Eşimin bakışlarında şefkat vardı. Yanıma yaklaştı. Yatağın kenarına oturdu.
 Alnımı bir avucıyla sıvazladı. Saçlarımı parmak uçlarıyla taradıktan sonra;

"Mecbur bıraktın bizi. Sürekli kalkmak istiyordun. Çırpınıp duruyordun. Hemşireler tek çözümü böyle buldu canım. Bak kollarına! Mosmorlar. Hep damar yolu aradılar."diye beni aydınlatıyordu.

Ona gülümsedim.

" Hadi çöz beni. Artık kendindeyim canım."

" Evet çok şükür ki, artık kurtuldun. Seni kaybedeceğim, diye o kadar korktum ki aşkım!"

Eşim ellerimi çözerken sesi titreyerek  benim için ne kadar endişelendiğini anlatıyordu.
Ona sormaya cesaret edemediğim o kadar çok soru gelip gidiyordu ki, engel olamıyordum.

" Narkozun etkisiyle sürekli konuştun canım. Bir ara bayağı endişelenmiştim."

Eşimin bakışları nemliydi. Ellerim özgürlüğüne kavuşunca, yatağımda doğruldum. Eşim ikinci bir yastıkla sırtımı destekledi.

Susuyordum...

" Su içer misin canım? Hadi biraz iç..."

Bardağı elim titreyerek aldım. Eşim destekledi elleriyle ellerimi.
Ona soramıyordum.

'Patoloji' sözcüğü gidip geliyordu aklımdan dudak uçlarıma doğru...

Susuyordum...

Kötü bir şey duymak istemiyordum.
Eşim sesine neşe katarak konuşuyordu:

" Kız sen hep uyu e mi...Çok güzel hikayeler anlatıyordun bize."

Kızardı yüzüm.

" Yalancı...Ne demişim ki?"

" Neler demedin ki? Bana yemek tariflerini anlattın durdun. Aç kalmamı istemiyordun..."

Devam etti sözlerine:

" Doktorlara da ilk doğumunu anlatıp durmuşsun ameliyat masasında..."

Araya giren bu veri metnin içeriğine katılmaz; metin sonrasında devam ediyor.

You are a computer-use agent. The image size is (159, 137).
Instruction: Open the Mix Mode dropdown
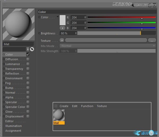pyautogui.click(x=108, y=46)
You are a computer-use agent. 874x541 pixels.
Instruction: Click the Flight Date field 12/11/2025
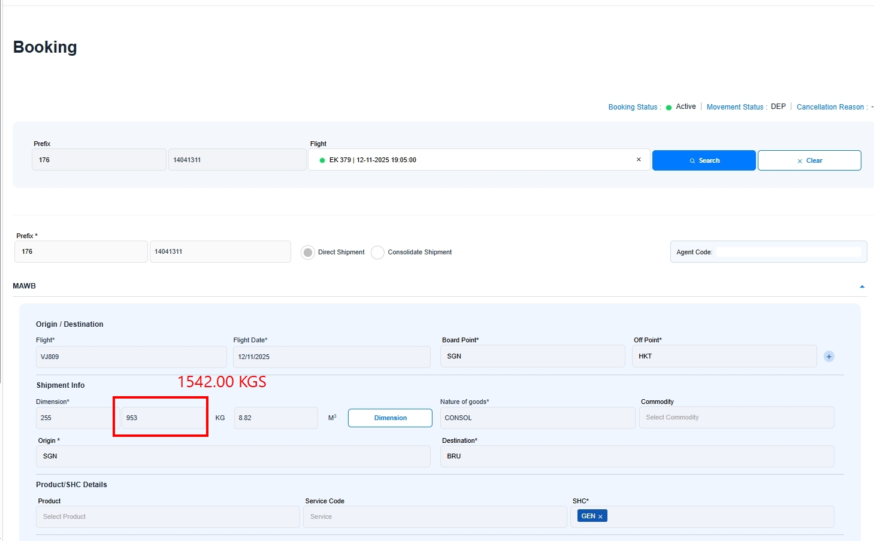coord(331,357)
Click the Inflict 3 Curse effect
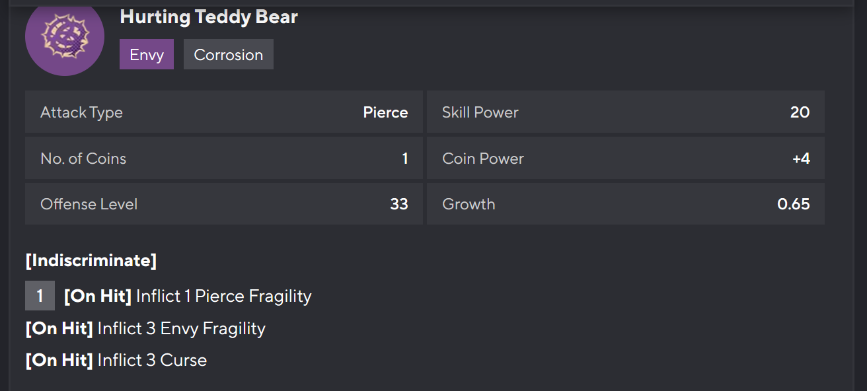Image resolution: width=867 pixels, height=391 pixels. (x=152, y=360)

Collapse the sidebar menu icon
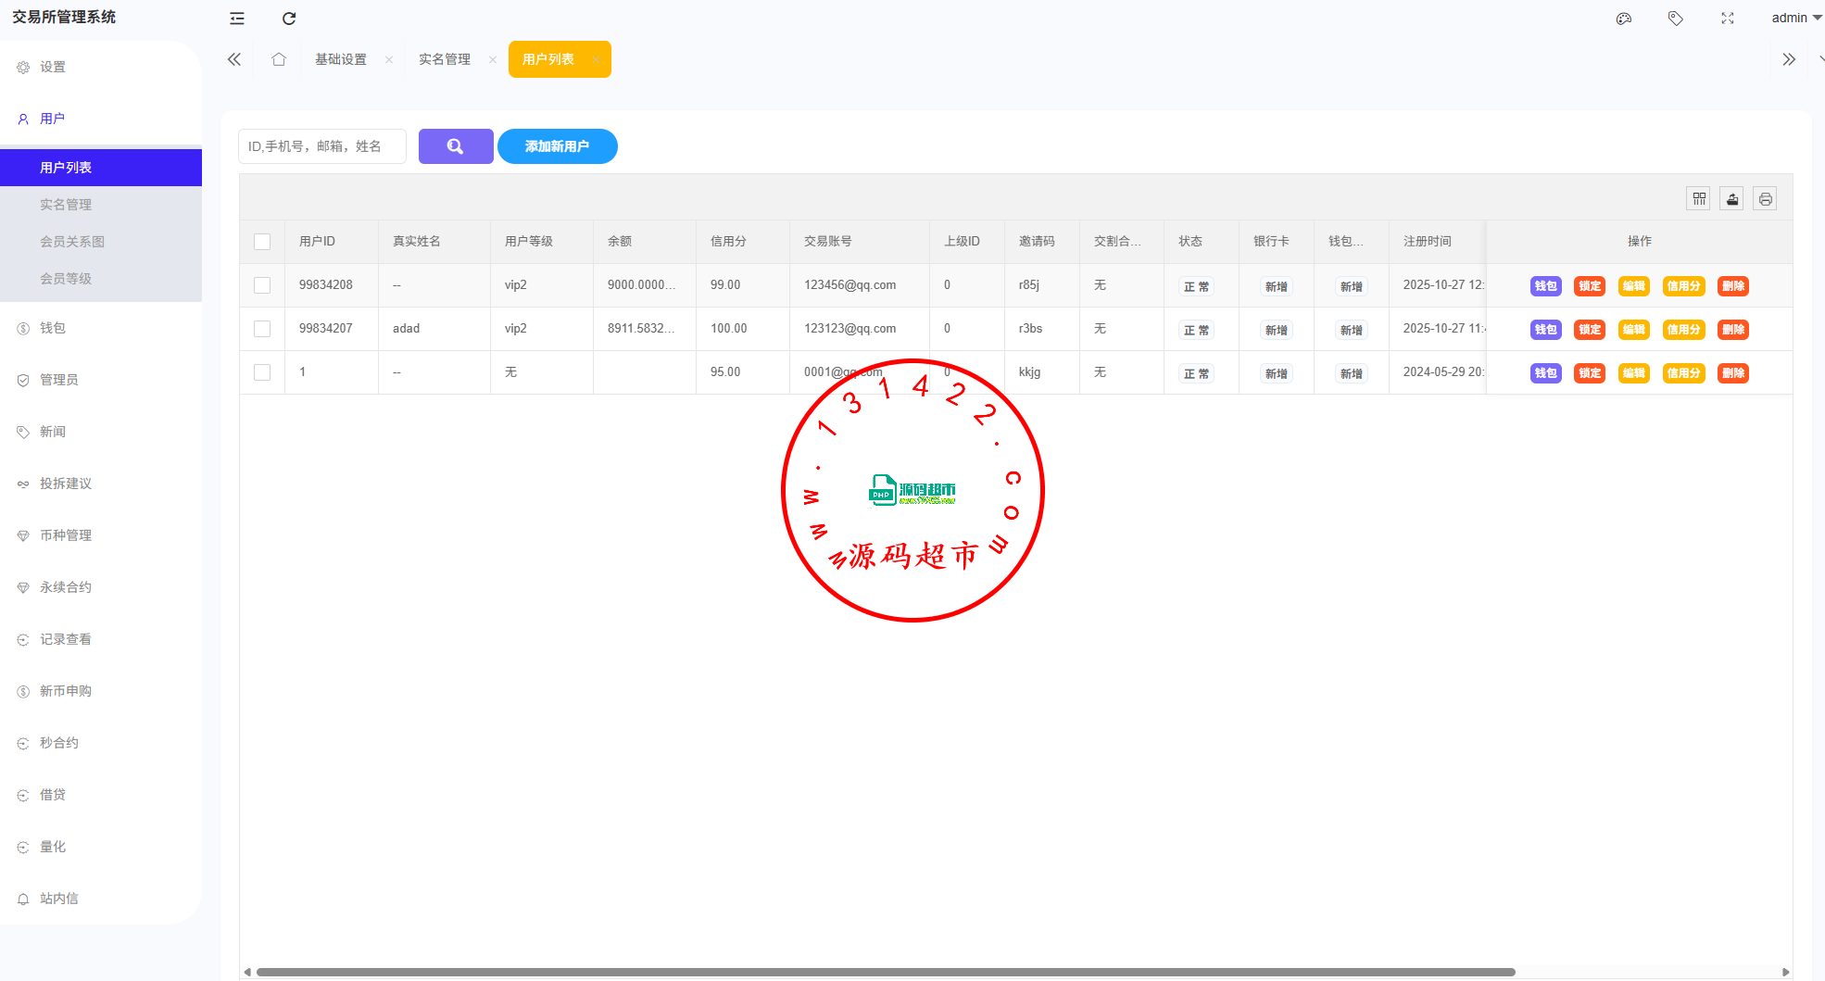tap(237, 19)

"Şaka yapmaaa ..." dediğim an oda kapımız açıldı.
 Doktorumla hemşire içeri girdi.

" Hadi gözünüz aydın. Patoloji sonucuna göre mesaneyi almamıza gerek kalmadı. Ama uzun bir tedavi sürecimiz başlayacak. Her şey çok güzel olacak. Yarın taburcusunuz!"

" Çok sağ ol doktor bey, çok sağ ol. Şükürler olsun Tanrım! Şükürler olsun!"

Eşim sevinçten ağlıyordu. O anı yaşamım boyunca unutmam mümkün değil. O an, ikinci bir şans vermişti beni yaradan.
Ve artık hayata yeniden geldiğime inanmıştım.